When the animal reproduces, the same viral DNA remnants are passed down in the animal's genes to the next generation. Today, all humans carry some of these remnants in their genes, which affected our ancestors millions of years ago.

Fewer retroviruses than other mammals

Scientists from Oxford University, Plymouth University and the Aaron Diamond AIDS Research Center in the US studied 40 mammal species including humans, chimpanzees, dolphins and giant pandas.

They found that over the past 30 million years, humans have far fewer endogenous retroviruses (ERVs) in their genes than other mammals and, as such, have been able to avoid certain cancers that have affected other animals.
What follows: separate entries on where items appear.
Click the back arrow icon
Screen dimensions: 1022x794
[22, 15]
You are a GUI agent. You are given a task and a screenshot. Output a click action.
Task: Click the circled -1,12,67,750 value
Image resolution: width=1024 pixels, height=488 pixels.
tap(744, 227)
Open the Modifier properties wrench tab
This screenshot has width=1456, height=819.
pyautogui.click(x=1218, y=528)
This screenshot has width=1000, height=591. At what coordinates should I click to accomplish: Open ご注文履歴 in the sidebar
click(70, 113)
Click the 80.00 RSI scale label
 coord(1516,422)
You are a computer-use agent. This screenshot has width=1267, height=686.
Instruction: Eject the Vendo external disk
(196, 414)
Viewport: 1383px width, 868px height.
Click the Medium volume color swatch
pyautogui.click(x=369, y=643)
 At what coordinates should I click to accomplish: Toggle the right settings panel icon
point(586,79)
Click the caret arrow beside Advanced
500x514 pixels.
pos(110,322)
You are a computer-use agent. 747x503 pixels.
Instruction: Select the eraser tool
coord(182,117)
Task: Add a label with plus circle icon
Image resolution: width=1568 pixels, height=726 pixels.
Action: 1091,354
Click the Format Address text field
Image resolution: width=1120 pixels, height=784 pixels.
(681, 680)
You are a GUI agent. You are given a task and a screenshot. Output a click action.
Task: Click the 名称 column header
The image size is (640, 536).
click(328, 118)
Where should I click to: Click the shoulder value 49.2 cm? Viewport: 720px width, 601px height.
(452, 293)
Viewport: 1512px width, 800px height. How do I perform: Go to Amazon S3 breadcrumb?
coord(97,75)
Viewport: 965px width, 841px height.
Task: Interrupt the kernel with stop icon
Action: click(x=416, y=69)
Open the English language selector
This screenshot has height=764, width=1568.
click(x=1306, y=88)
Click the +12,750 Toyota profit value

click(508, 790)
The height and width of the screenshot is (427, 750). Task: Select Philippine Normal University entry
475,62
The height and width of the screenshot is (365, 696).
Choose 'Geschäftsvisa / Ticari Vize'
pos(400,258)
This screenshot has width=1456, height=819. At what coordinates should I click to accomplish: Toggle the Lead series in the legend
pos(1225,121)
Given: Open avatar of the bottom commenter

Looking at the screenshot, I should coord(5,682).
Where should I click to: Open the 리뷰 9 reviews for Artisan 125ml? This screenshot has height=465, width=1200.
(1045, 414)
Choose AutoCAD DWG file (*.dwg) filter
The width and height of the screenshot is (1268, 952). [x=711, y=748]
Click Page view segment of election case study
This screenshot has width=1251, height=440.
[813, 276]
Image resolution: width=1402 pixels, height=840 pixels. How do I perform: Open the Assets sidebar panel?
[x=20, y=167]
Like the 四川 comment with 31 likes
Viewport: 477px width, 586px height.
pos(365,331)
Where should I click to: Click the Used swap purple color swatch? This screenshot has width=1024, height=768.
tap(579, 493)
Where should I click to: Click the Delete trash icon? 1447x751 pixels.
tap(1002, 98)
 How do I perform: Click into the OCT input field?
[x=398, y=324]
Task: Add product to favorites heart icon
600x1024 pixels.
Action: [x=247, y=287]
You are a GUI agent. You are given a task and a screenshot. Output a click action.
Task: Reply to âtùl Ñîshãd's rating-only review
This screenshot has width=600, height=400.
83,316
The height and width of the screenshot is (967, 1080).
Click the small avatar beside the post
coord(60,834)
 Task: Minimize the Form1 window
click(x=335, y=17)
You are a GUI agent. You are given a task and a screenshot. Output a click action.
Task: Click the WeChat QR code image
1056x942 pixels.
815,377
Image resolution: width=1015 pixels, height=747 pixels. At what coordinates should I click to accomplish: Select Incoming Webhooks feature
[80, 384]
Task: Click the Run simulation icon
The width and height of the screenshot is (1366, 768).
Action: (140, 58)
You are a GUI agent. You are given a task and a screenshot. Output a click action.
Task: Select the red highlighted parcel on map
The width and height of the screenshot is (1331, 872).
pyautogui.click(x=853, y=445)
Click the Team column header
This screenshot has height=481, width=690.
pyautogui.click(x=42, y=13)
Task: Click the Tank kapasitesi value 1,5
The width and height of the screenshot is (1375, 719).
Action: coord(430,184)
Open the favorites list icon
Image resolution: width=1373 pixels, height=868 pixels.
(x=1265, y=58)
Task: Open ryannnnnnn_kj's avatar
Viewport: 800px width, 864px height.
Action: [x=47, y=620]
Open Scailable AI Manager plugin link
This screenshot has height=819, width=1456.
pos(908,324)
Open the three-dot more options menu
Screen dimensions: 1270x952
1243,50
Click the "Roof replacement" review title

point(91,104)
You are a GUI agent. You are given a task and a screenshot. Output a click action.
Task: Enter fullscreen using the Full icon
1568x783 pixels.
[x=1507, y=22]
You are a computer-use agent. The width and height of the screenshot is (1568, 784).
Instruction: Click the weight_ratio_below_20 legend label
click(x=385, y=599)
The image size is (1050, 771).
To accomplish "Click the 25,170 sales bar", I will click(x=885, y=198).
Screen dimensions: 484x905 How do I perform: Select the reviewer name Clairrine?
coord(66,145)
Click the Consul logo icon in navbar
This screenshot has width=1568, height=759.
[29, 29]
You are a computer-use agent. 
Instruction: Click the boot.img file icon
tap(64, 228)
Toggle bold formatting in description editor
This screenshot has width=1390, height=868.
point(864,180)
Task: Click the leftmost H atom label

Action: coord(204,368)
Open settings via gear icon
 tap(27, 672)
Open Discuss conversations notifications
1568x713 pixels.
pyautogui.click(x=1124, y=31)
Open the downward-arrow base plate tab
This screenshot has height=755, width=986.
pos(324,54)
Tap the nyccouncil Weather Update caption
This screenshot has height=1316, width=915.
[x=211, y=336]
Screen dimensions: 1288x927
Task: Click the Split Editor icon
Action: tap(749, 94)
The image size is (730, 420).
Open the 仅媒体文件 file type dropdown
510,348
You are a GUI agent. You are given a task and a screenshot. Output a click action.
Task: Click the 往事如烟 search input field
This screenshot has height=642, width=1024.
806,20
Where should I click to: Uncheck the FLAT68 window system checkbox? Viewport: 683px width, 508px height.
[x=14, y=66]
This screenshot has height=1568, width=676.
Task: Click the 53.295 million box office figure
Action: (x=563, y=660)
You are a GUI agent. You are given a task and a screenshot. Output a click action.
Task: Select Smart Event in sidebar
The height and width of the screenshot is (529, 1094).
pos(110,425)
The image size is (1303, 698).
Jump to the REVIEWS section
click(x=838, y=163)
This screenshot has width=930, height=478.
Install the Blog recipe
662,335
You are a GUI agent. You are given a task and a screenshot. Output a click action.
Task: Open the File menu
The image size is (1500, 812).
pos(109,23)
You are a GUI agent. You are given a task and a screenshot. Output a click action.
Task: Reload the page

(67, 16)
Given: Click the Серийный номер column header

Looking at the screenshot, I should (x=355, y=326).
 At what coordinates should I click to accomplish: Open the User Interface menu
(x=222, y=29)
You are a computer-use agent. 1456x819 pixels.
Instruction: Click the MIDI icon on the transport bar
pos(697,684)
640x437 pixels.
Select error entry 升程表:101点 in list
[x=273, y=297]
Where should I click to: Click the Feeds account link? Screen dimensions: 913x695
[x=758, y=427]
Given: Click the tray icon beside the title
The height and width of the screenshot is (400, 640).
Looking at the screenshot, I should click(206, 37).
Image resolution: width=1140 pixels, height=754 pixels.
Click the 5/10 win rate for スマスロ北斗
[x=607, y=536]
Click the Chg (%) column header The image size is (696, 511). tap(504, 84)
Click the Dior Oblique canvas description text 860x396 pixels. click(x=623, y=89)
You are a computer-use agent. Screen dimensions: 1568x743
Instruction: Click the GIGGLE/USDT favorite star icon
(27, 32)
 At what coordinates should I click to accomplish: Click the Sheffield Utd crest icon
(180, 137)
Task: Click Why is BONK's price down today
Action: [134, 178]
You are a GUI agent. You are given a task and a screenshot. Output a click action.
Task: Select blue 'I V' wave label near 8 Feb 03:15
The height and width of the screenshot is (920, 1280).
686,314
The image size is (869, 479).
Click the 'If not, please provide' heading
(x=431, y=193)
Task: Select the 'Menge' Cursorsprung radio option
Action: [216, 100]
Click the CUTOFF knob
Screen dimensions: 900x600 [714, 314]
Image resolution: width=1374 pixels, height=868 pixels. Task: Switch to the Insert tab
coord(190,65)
"Considering us simply as a primate species, the proportion of human individuals that are infected with retroviruses is much less than among our relatives such as chimpanzees," said Dr Robert Belshaw, an associate professor in genomics at Plymouth University's School of Biomedical & Healthcare Sciences.

The researchers looked at how the genetic signature of the two edges of a virus' DNA strand changes over time. The edges of the genetic signature are identical when the virus first invades the genome but over time, the virus acquires random mutations that makes it diverge.

The scientists tracked the divergence in the virus and were able to then measure how long retroviruses had spent in each animal's genome.

Using tools cut down exposure to blood-borne viruses

The scientists believe one possible reason why humans have not acquired any new retroviruses in the past 30 million years could be because primates evolved to use tools when hunting for food, rather than having bloody fights that involved biting.

Changing the way they hunted means our ancestors were exposed to far fewer blood-borne viruses, which means fewer viruses were passed down in our DNA, although this is still only a theory.

"We see the rise and the fall of our human superspreader virus HERV-H coinciding with the exceptionally low viral activity in our genomes," said Dr Gkikas Magiorkinis of Oxford University's Department of Zoology.

"We know that HERV-H is crucial for maintaining pluripotency in human stem cells, keeping the cells at a stage where they can still develop into any tissue or organ. Whether these observations are connected or a coincidence remains to be clarified."

Their study, "The decline of human endogenous retroviruses: extinction and survival", is published in the journal Retrovirology.